DWS – Cautamente ottimisti: le nostre previsioni per i prossimi 12 mesi
Dall’inizio dell’anno, non sono certo mancate le sorprese — e non solo negative. L’imprevedibilità continua a essere la regola del gioco, con un presidente statunitense iperattivo che rappresenta probabilmente la principale fonte di sorprese. Tuttavia, riteniamo che i mercati stiano migliorando nella capacità di gestirle. O forse sarebbe più corretto dire che mercati e nuova amministrazione stanno imparando a gestirsi a vicenda. Almeno finora, Donald Trump ha spesso fatto marcia indietro rispetto a iniziative particolarmente preoccupanti per i mercati finanziari — almeno quando il danno diventava evidente. Di conseguenza, ci aspettiamo qualche impatto (ma non danni catastrofici) da dazi più elevati e altre incertezze legate alla politica.
“Nel prossimo anno, la politica statunitense influenzerà fortemente i mercati, con cambiamenti nel commercio globale dovuti all’aumento dei dazi che, inizialmente, a nostro avviso, freneranno la crescita degli Stati Uniti. Anche se il picco di incertezza legato ai dazi potrebbe essere passato, i titoli legati al commercio continueranno probabilmente a influenzare i mercati,” spiega Vincenzo Vedda, Chief Investment Officer di DWS. Altrove, le prospettive economiche si sono schiarite, in particolare in Europa, grazie a politiche fiscali più espansive in Germania. Come mostra il nostro Chart of the Week, ciò dovrebbe tradursi, a nostro avviso, in una visione relativamente positiva per gli utili a lungo termine a livello globale, sostenendo i mercati azionari nonostante la possibilità sempre presente di battute d’arresto temporanee.

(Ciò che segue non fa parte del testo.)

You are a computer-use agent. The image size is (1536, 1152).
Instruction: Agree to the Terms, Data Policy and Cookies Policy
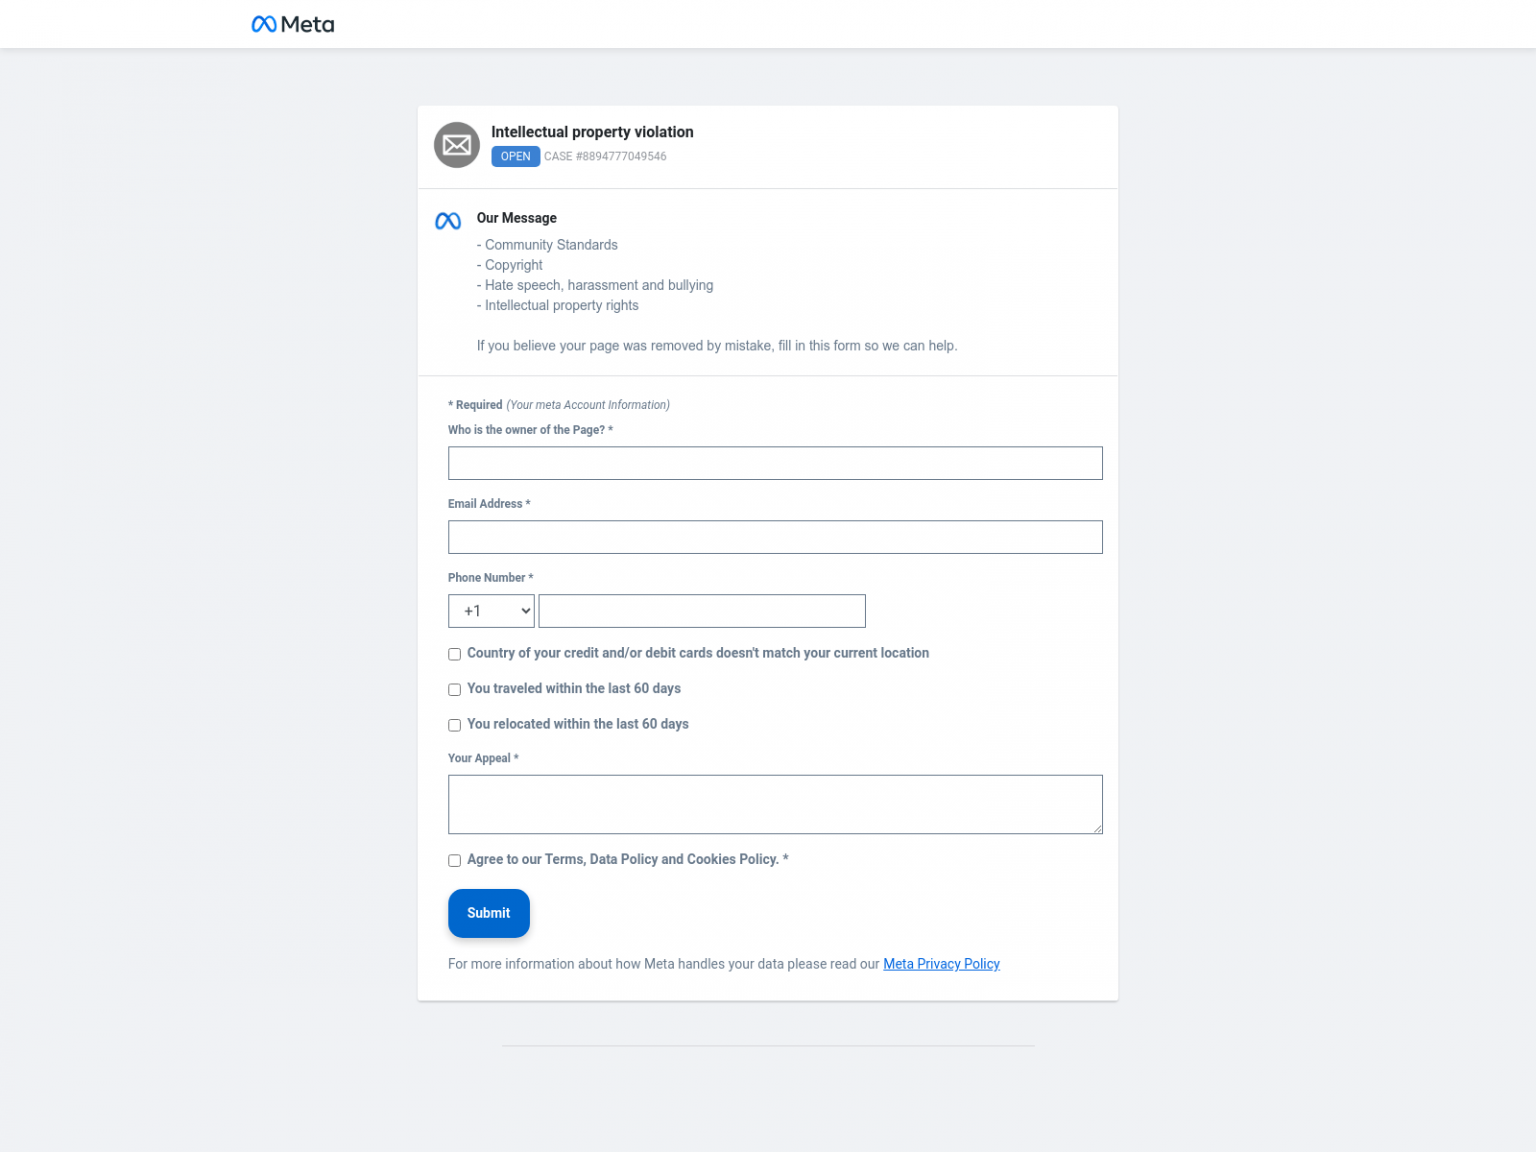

Per l’obbligazionario, la nostra ipotesi chiave è che la “de-dollarizzazione” sarà un processo molto graduale e che la Federal Reserve (Fed) interverrebbe se i rendimenti dei Treasury USA a 10 e 30 anni dovessero superare significativamente il 5%.
In tal caso, ci aspettiamo che anche i titoli di Stato a breve o medio termine e le obbligazioni corporate investment grade in altre aree trarrebbero beneficio da questo sostegno implicito. Inoltre, un indebolimento del dollaro rispetto all’euro, allo yen e ad alcune valute asiatiche favorirebbe i rendimenti attesi dagli asset globali per gli investitori statunitensi. Solidi fondamentali e buoni indicatori tecnici di mercato dovrebbero sostenere ulteriormente il segmento obbligazionario — nel complesso, preferiamo le obbligazioni corporate europee rispetto a quelle statunitensi, e le obbligazioni investment grade rispetto a quelle ad alto rendimento (high yield).
Previsioni DWS per i prossimi 12 mesi: PIL, inflazione e rendimenti totali

Certo, tutto ciò presuppone condizioni relativamente favorevoli per quanto riguarda l’ordine della sicurezza globale e l’architettura del commercio internazionale. Su questo punto, vorremmo sottolineare tre aspetti:
Primo, l’oro rimane a nostro avviso interessante, non solo per il potenziale di ulteriori guadagni, ma anche perché aggiunge diversificazione al portafoglio e può agire come copertura contro alcune minacce geopolitiche ed economiche.
Secondo, le aspettative su ciò che Trump realizzerà — non solo in ambito commerciale, ma anche su tasse e deregolamentazione — non appaiono più eccessivamente ottimistiche, lasciando spazio a eventuali sorprese positive.
Terzo, i segnali di un isolazionismo deliberato da parte degli Stati Uniti hanno già cominciato a sbloccare stalli politici di lunga data in altre aree del mondo — il superamento del freno al debito in Germania ne è l’esempio più evidente.
In sintesi, confermiamo quindi la nostra visione: una strategia d’investimento globalmente diversificata, per aree geografiche, classi di attivo e stili, rimane essenziale per poter cogliere le opportunità derivanti dalle oscillazioni di mercato, pur restando preparati alla volatilità.